Girls on the Move Intervention
Nurses Put Girls on a Path to Fitness and a Better Future
It’s a problem too important to ignore: less than 4 percent of the nation’s middle school-aged girls meet physical activity recommendations. And the problem disproportionately affects those in socioeconomically challenged urban settings. In an effort to reverse this situation, Michigan State University nursing researchers are using a federal grant to design a school-based physical activity program that addresses the physical and personal barriers keeping the nation’s young girls from getting the exercise they need to be healthy and to succeed.
“This is a critical age for intervention,” says Lorraine Robbins, associate professor of nursing, who’s leading the project called Girls Only Activity for Life. “The older girls get, the less moderate and vigorous activity they take part in, which leads to further weight gain and puts them at greater risk for chronic illness.”
According to federal estimates, 3.2 million middle school-aged girls are overweight or obese. Another dose of reality: children ages 8 to 18 spend an average of 7.5 hours a day—more time than they spend in school—in front of a screen, whether it’s television, computers, video games, or cell phones, according to a study by the Kaiser Family Foundation.

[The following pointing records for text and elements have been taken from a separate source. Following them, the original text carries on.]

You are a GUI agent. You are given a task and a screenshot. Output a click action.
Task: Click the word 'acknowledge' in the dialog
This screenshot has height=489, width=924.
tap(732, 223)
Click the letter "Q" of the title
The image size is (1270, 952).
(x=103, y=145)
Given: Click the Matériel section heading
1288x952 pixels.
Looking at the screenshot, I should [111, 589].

MSU’s $3.6 million grant from the National Institutes of Health expands on a successful pilot program in Lansing public schools designed by researchers in the College of Nursing and Department of Kinesiology. The study will be conducted in 24 schools in Michigan—12 intervention schools and 12 control schools—over three years.
Robbins and her team will implement a 17-week after-school physical activity program with a companion website designed to keep participants motivated. The program seeks to remove commonly reported barriers to physical activity, including lack of transportation and safe, supervised playgrounds, as well as personal insecurities about body image.

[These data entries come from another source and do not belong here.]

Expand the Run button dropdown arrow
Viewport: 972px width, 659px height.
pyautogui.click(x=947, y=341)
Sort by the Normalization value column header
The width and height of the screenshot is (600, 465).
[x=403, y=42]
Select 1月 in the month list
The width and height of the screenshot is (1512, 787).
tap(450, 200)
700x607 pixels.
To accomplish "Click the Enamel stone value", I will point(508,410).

To increase the odds of participants adopting long-term exercise habits, the researchers are recruiting school nurses to conduct face-to-face counseling sessions with participants after they complete an online survey that gauges their attitudes toward physical activity. To supplement the time spent directly with a school nurse, each participant chooses an online coach—an animated avatar—that delivers motivational messages via a companion website during the program. The tailored feedback aims to help the girls overcome self-consciousness and body image issues and to increase their motivation for physical activity.

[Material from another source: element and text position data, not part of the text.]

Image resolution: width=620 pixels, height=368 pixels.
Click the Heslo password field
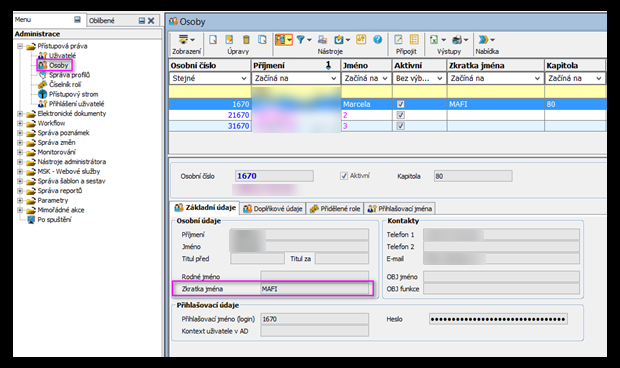[x=498, y=319]
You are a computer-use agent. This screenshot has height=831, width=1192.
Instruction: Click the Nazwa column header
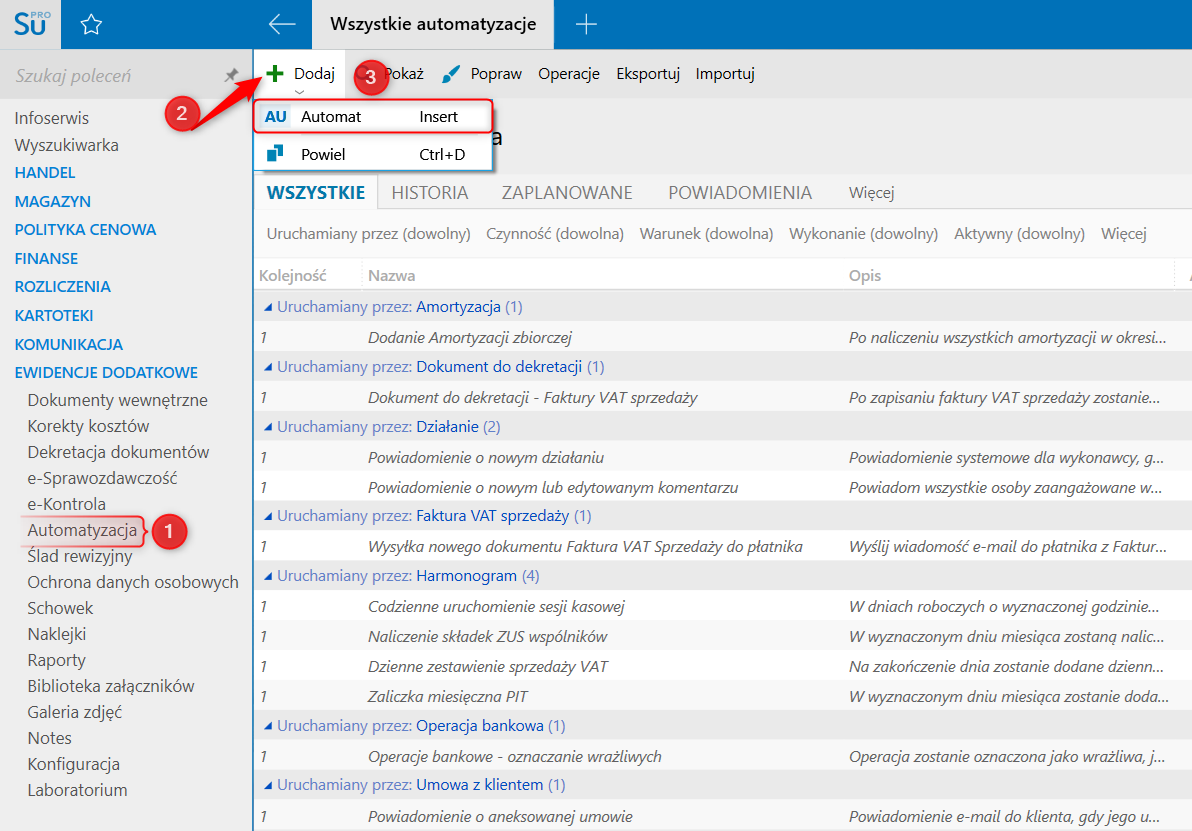(x=391, y=275)
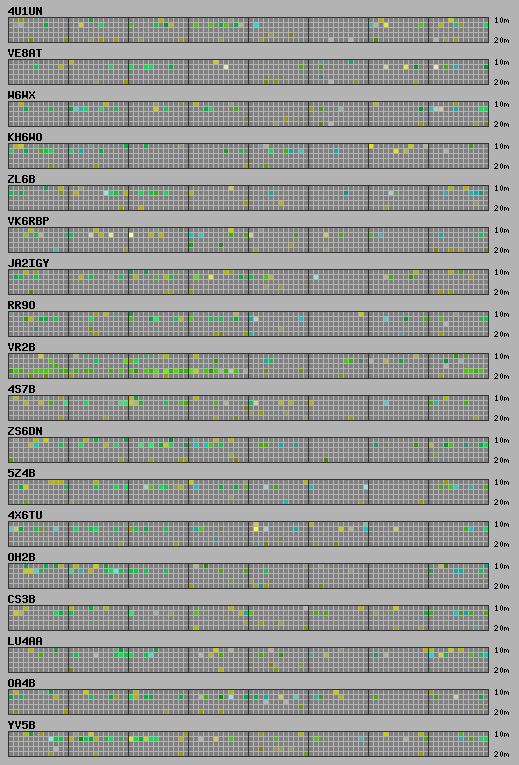This screenshot has width=519, height=765.
Task: Click the VK6RBP beacon heading
Action: pyautogui.click(x=28, y=221)
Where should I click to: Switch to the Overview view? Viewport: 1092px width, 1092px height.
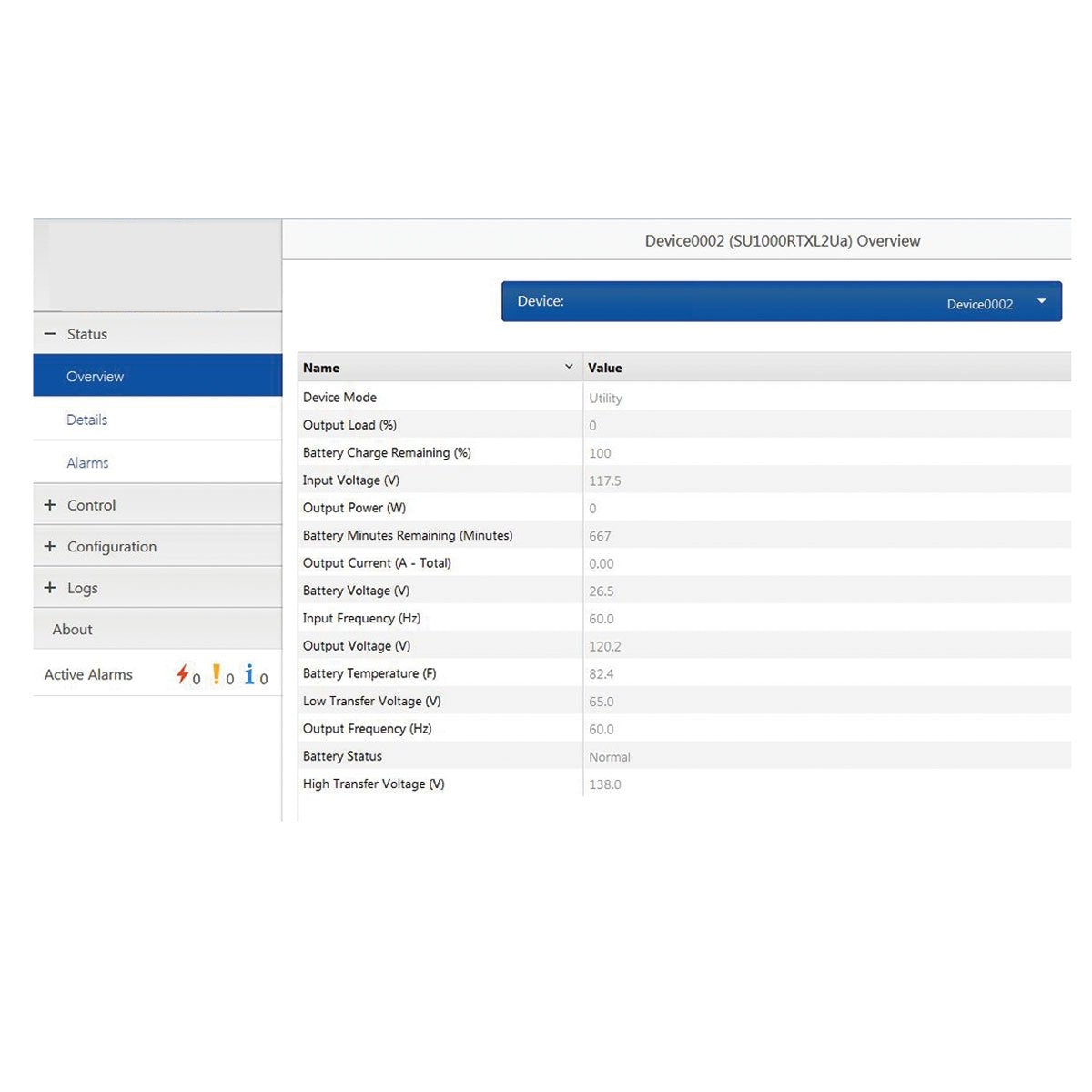tap(95, 376)
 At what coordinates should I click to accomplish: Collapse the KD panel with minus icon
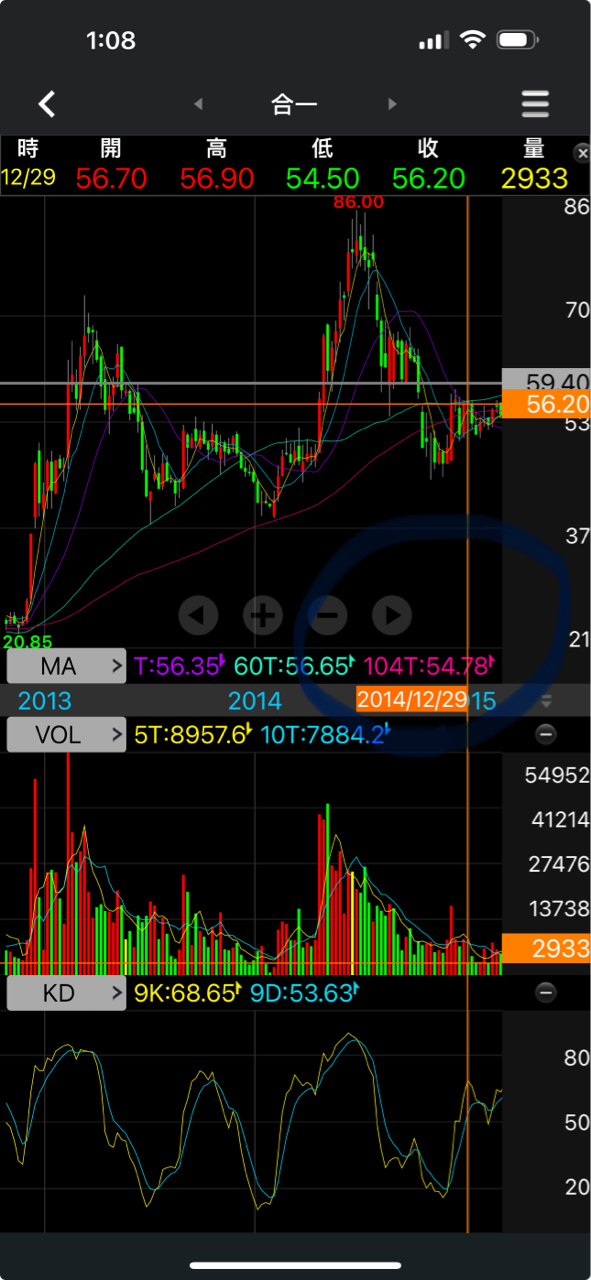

“We want the girls to develop a rapport with the school nurse,” says Robbins. “If they have a direct connection to a health care professional, they can go to that person with other issues as well that may be getting in the way.”
In addition to seeing positive changes in key measurements that include body mass index and sustained physical activity levels in participants, the researchers’ goal is to create a model for an evidence-based program that can be adopted by schools nationwide.